LEBANON | okemedan
Setelah menjalani perawatan selama hampir satu bulan, salah satu prajurit TNI Praka Rico Pramudia (31) tutup usia. Rico dirawat usai terluka parah akibat serangan di Lebanon selatan akhir bulan lalu.
Gugurnya Praka Riko disampaikan UNIFIL melalui akun X @UNIFIL_. UNIFIL menyampaikan belasungkawa terdalam kepada keluarga dan rekan Praka Rico Pramudia serta TNI dan Pemerintah serta rakyat Republik Indonesia (RI).
“UNIFIL menyesalkan wafatnya Kopral Rico Pramudia hari ini, yang terluka parah akibat ledakan proyektil di pangkalan tempatnya bertugas di Adchit Al Qusayr pada malam 29 Maret,” demikian keterangan UNIFIL di akun X @UNIFIL_, Jumat (24/4/2026).
Praka Rico yang mengalami luka berat lalu dievakuasi menggunakan helikopter menuju Rumah Sakit St. George di Beirut untuk mendapatkan penanganan medis lanjutan.
Saat itu, serangan yang diduga dari militer Israel tersebut juga mengakibatkan Praka Farizal Rhomadhon gugur. Selain itu, ada 2 orang lain terluka yakni Praka Bayu Prakoso dan Praka Arif Kurniawan.
Praka Bayu dan Praka Arif yang mengalami luka ringan telah mendapatkan perawatan di Hospital Level I UNIFIL.

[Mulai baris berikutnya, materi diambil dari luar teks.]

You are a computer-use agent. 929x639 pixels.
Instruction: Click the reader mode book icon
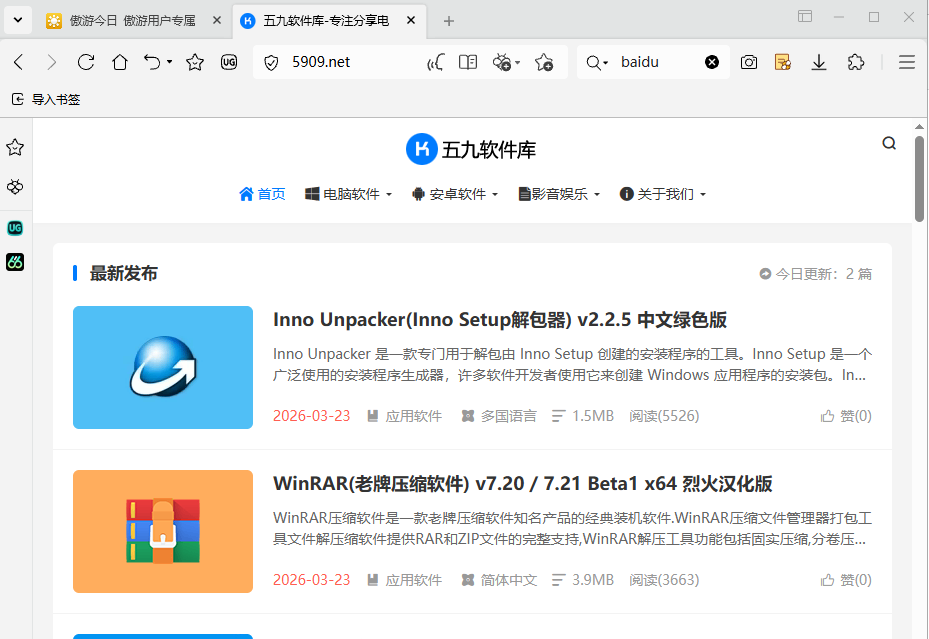468,62
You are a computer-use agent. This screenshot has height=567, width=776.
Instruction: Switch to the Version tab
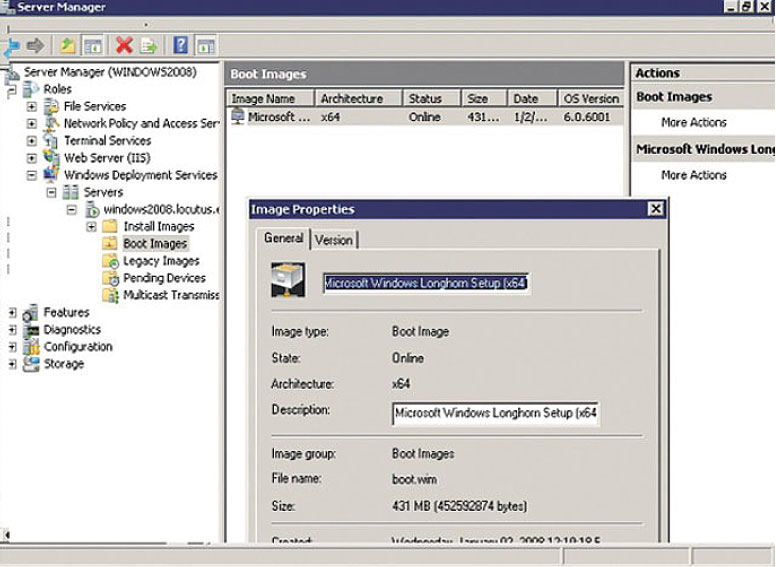pos(333,240)
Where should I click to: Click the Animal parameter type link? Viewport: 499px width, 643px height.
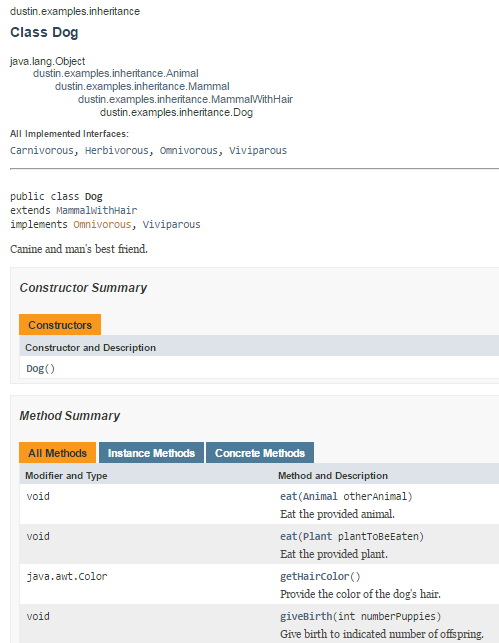click(x=320, y=496)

Sehari kemudian, Senin (30/3), PBB mengonfirmasi lagi dua prajurit TNI meninggal setelah sebuah ledakan menghantam konvoi logistik UNIFIL, yaitu Kapten Inf Zulmi Aditya Iskandar dan Sertu Muhammad Nur Ikhwan. Kemudian ada dua orang lainnya terluka. Insiden itu, lanjut PBB, terjadi di dekat Bani Hayyan di Lebanon Selatan.